# Stored items
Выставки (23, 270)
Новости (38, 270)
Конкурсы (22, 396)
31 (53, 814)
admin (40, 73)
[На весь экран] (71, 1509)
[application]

# Task to carry out
Precisely reproduce all the entries shown above.

# Response
Выставки (23, 270)
Новости (38, 270)
Конкурсы (22, 396)
31 (53, 814)
admin (40, 73)
[На весь экран] (71, 1509)
[application]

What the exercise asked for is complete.